[Enregistrements extraits]
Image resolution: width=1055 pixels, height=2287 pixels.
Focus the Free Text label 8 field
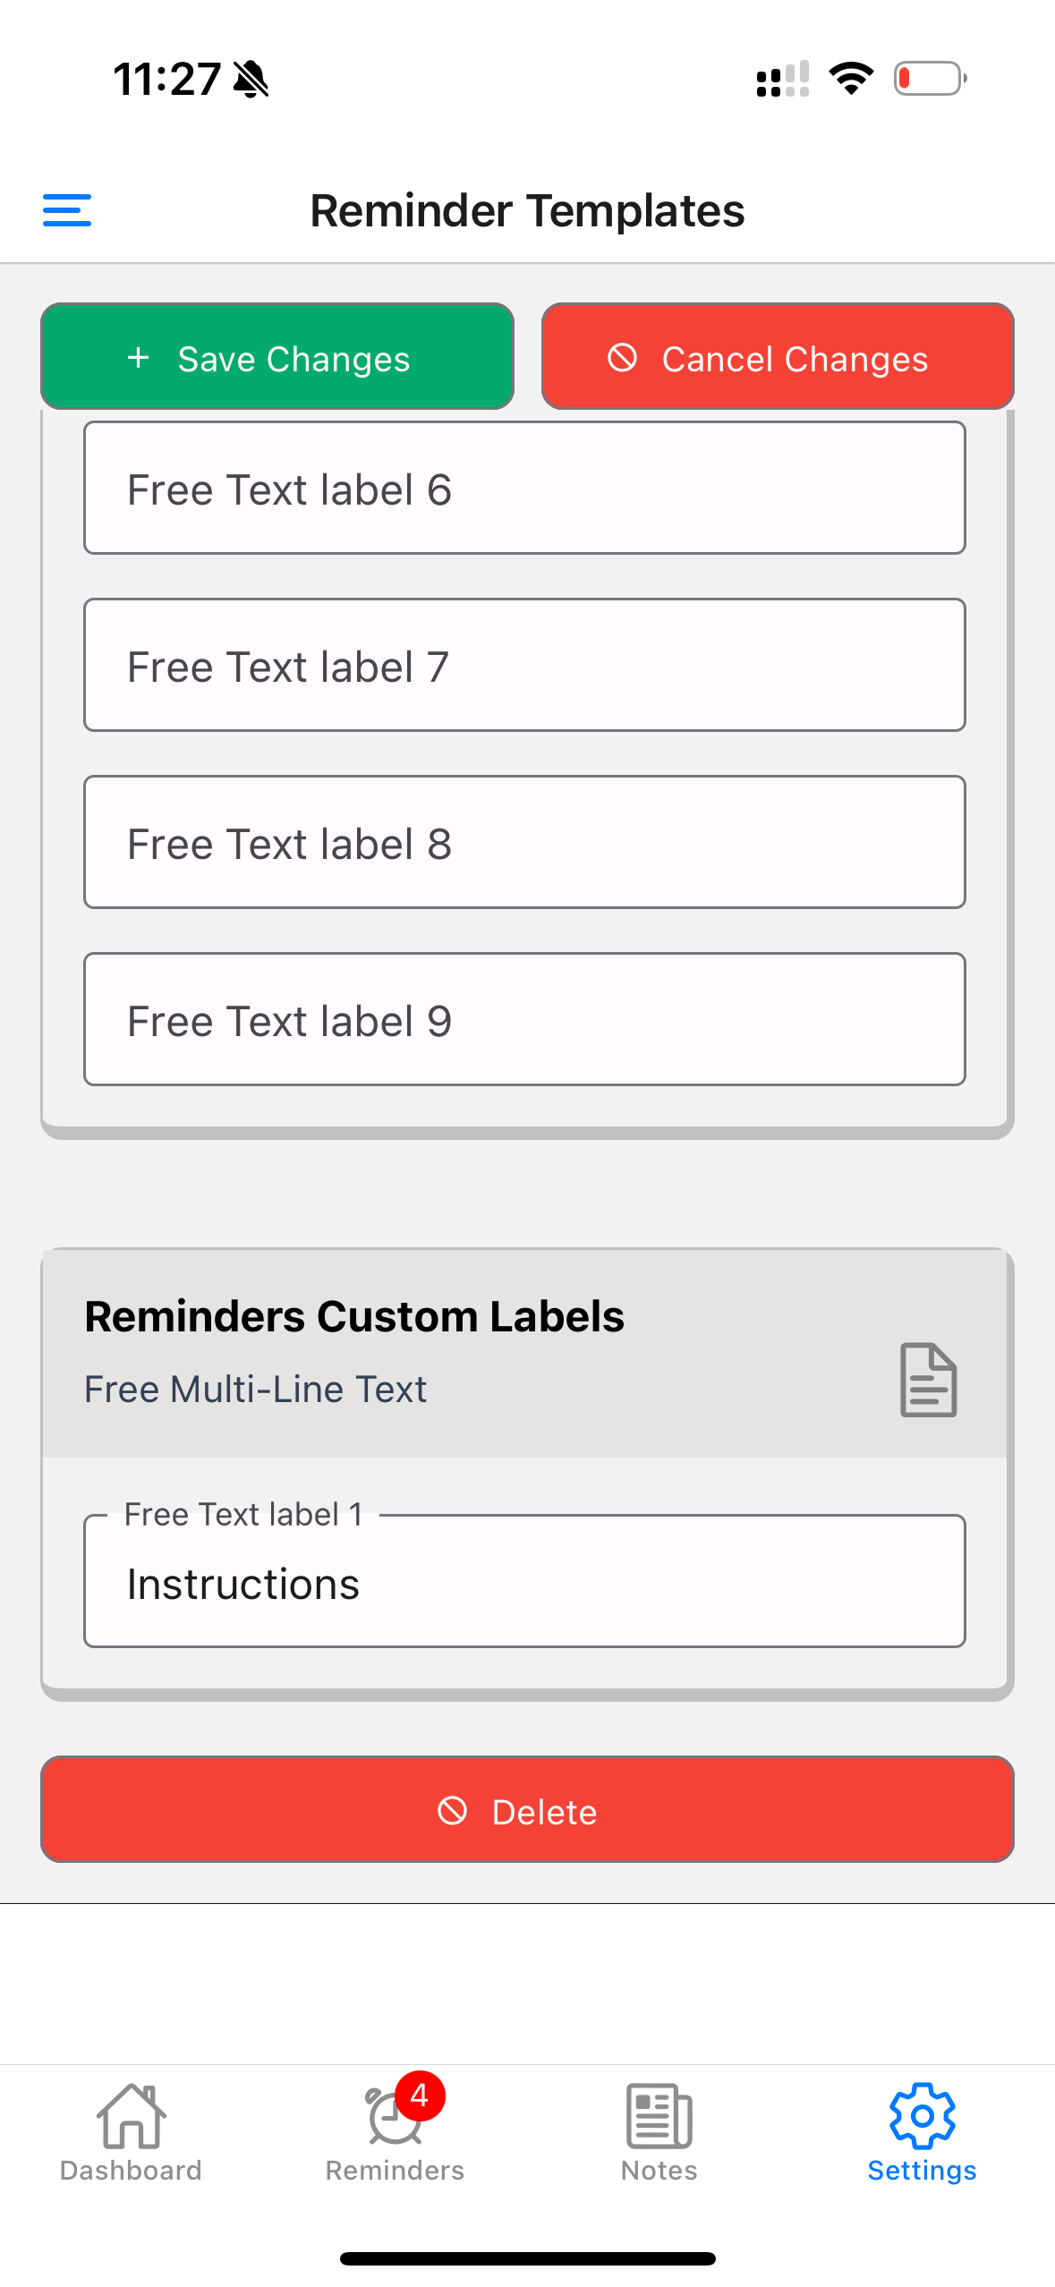524,843
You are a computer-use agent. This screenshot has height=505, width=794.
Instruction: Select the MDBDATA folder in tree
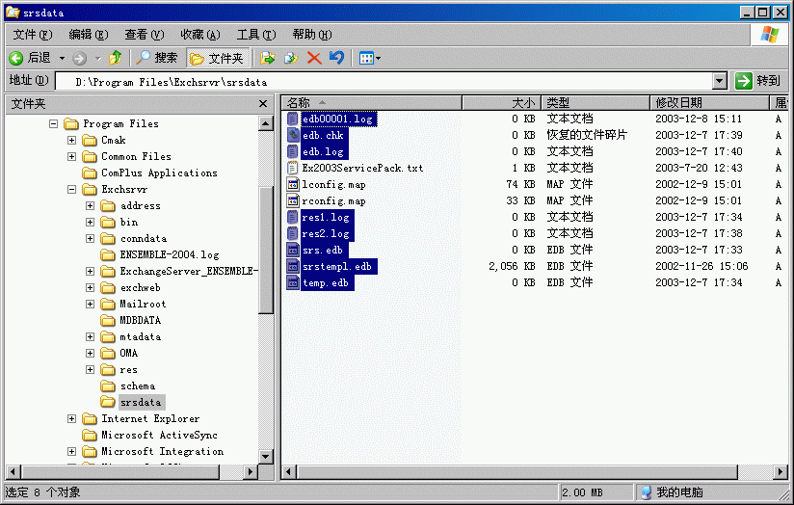[140, 320]
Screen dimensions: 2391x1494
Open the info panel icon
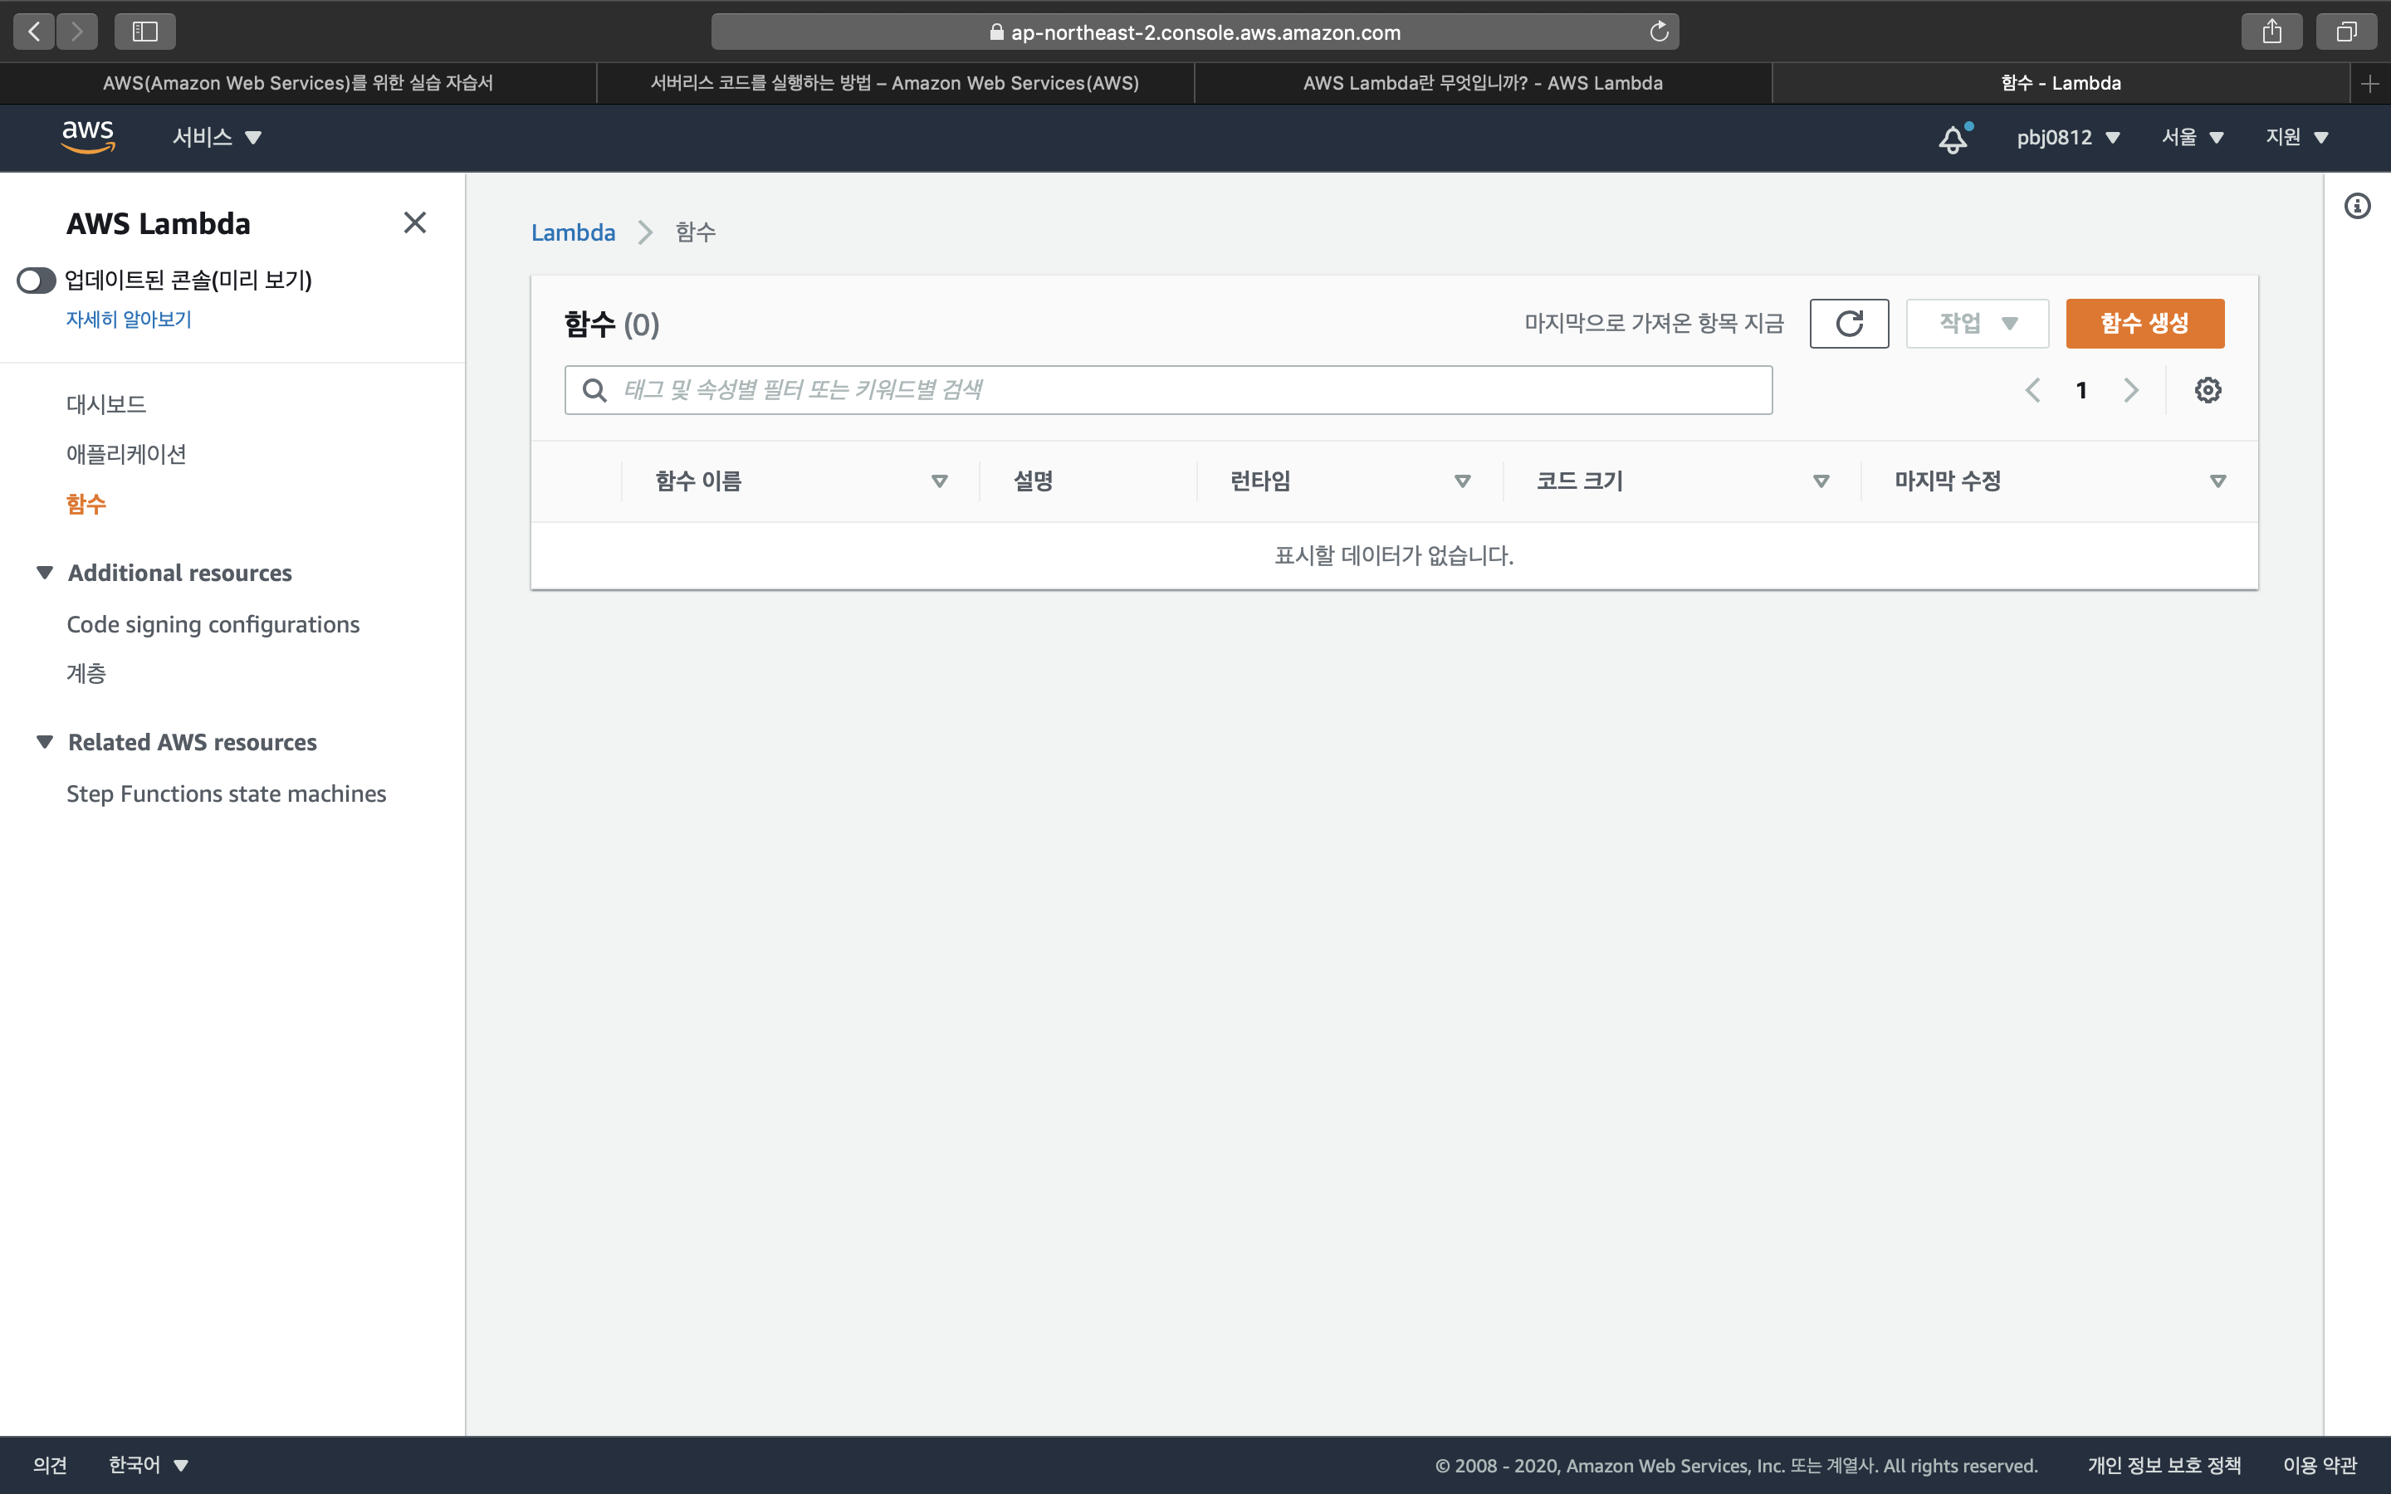click(2357, 207)
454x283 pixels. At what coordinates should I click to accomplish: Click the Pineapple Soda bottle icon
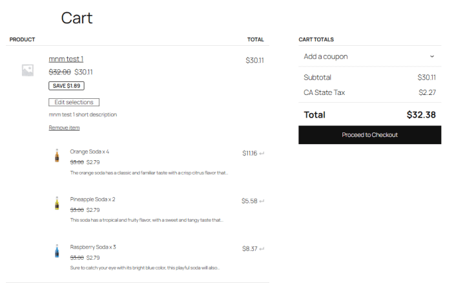(x=57, y=203)
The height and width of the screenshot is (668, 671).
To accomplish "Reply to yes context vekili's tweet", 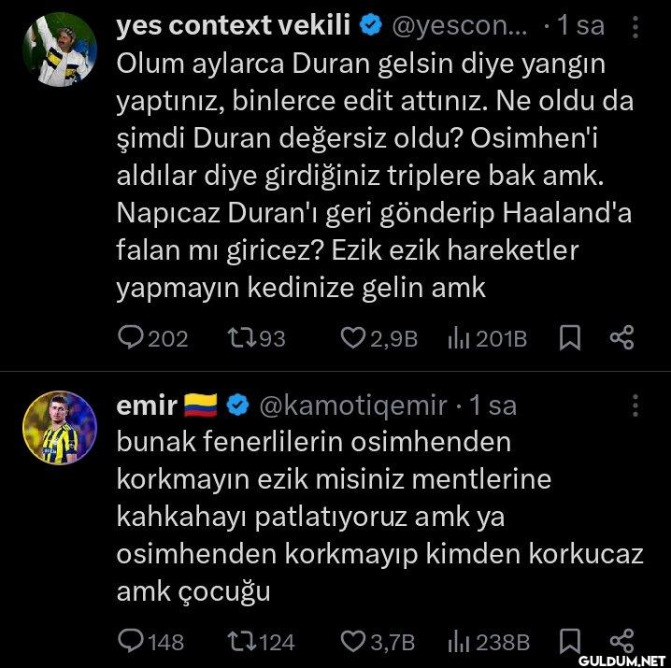I will click(130, 337).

**Problème à traiter**:
Recopiez chaque ligne des items qui contient le mot « pixels », en tenant compte de la casse.

**Réponse complète**:
Image resolution: width=1055 pixels, height=2287 pixels.
454x283 pixels. At what coordinates should I click to accomplish: Click the Pineapple Soda bottle icon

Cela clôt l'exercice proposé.